My dreams are really lucid. I don't know why I struggle to imagine things in real life but stories appear in my dreams like a visual novel.
That's what I meant when I say "salvaged thoughts", by the way.
To be frank, the article is technically not wrong. Aphantasia has not been widely researched, but the current consensus is that aphantasia forces the brain to think about objects more figuratively. This meant that the complementary strategies are just to salvage whatever is remaining inside the brain, rather than actively getting the literal content.
But for my aphantasia, I tend to get embarassed in social settings, because I tend to think deeply about situations without activelt imagining them.

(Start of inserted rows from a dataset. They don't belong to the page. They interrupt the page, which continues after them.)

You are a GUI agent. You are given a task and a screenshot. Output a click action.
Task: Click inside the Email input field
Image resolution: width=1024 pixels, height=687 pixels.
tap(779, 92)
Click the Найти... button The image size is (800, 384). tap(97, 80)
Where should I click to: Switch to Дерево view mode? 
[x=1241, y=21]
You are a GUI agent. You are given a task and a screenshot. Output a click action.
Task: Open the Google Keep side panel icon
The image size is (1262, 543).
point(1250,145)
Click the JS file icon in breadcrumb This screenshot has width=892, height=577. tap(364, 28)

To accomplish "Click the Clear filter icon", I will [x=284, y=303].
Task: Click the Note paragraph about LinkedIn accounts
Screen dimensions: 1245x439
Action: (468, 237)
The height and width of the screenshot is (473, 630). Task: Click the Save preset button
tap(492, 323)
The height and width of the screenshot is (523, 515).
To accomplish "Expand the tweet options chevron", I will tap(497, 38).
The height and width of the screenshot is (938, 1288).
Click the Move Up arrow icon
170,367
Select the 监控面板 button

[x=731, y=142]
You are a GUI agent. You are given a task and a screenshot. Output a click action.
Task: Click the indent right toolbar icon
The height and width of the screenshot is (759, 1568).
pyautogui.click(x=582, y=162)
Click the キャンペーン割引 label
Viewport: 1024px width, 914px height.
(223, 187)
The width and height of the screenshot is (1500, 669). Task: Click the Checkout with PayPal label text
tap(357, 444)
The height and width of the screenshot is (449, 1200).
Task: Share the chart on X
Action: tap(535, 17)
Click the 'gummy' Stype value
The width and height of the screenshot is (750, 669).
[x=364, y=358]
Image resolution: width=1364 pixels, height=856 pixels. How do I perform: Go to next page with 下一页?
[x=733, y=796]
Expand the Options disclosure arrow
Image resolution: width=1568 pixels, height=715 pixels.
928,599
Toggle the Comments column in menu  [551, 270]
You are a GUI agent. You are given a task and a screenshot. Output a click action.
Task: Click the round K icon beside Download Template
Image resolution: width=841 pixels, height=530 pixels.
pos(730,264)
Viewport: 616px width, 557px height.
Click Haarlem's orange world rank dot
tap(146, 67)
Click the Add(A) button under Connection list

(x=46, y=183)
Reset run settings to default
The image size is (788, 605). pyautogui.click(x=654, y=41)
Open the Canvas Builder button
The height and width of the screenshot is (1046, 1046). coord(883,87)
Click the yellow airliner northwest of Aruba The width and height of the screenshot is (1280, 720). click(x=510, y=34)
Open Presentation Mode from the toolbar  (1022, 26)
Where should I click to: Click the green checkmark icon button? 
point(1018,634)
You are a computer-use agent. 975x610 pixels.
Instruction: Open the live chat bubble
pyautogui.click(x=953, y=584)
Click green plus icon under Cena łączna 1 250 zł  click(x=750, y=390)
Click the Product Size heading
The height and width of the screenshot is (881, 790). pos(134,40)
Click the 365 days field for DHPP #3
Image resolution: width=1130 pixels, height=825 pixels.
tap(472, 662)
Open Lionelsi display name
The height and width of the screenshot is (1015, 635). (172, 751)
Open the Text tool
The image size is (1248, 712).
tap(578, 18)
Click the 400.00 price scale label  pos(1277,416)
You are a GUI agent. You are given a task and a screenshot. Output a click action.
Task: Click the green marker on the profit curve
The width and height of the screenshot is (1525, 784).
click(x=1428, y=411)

Because I study computers, this is not really a problem as I turn the visual problem into a coordinate geometrical one. Just mapping each coordinate to a number and than thinking about the rotational transformations of the numbers is enough for me to figure out, since the wrong answer has no such transformation.
If someone with SDAM has their families drifting apart: Absolutely. If someone with SDAM still have their families together: No.
This is a bit far-fetched, since whoever think reconstructing what a person see is the same thing that what they imagine must have equated the two together metaphysically, even though seeing is an external process while imagining is internal.
Perhaps my main issue with the VVIQ questionnaire is the subjective judgement of one's visual perception. From what I can tell, I also have a roughly similar experience, although it's not really "a flash shot" but rather "a flickering projection". Multiple-choice tests do not address people's actual thinking processes, only hinting at them.